- _MATERIAL PROVIDED_
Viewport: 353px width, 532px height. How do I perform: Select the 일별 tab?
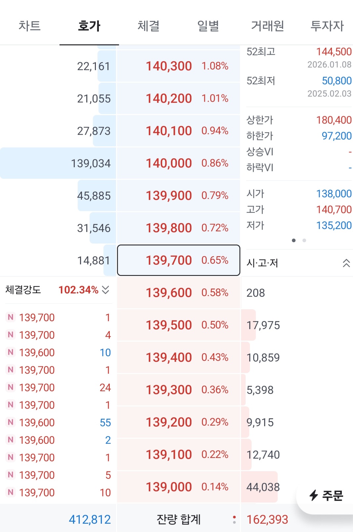208,26
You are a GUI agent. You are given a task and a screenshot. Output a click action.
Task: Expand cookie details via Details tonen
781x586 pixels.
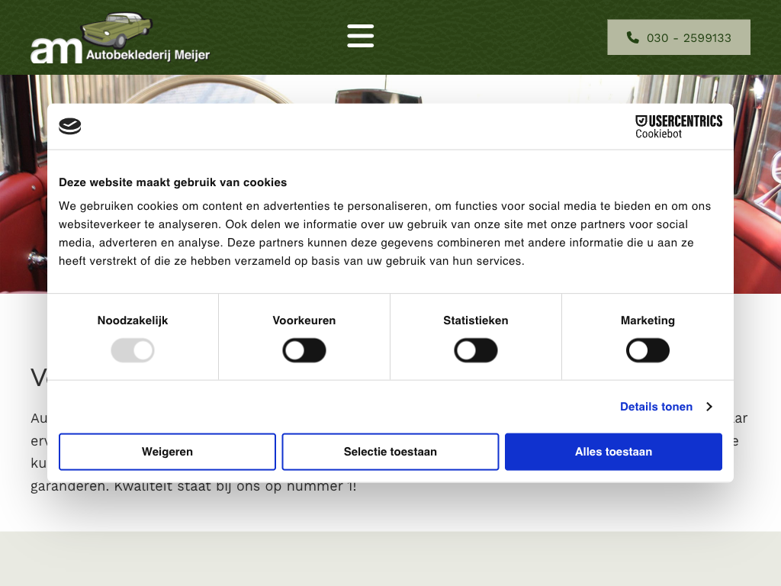pos(656,407)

- _WHAT IS REQUIRED_
Reproduce the lines above word for word, omitting the pictures.

- _ANSWER FOR THIS EXERCISE_
Viewport: 353px width, 532px height. How do I perform: Select the 일별 tab?
208,26
You are a GUI agent. You are given a task and a screenshot. Output a click action.
Task: Expand cookie details via Details tonen
781x586 pixels.
pos(656,407)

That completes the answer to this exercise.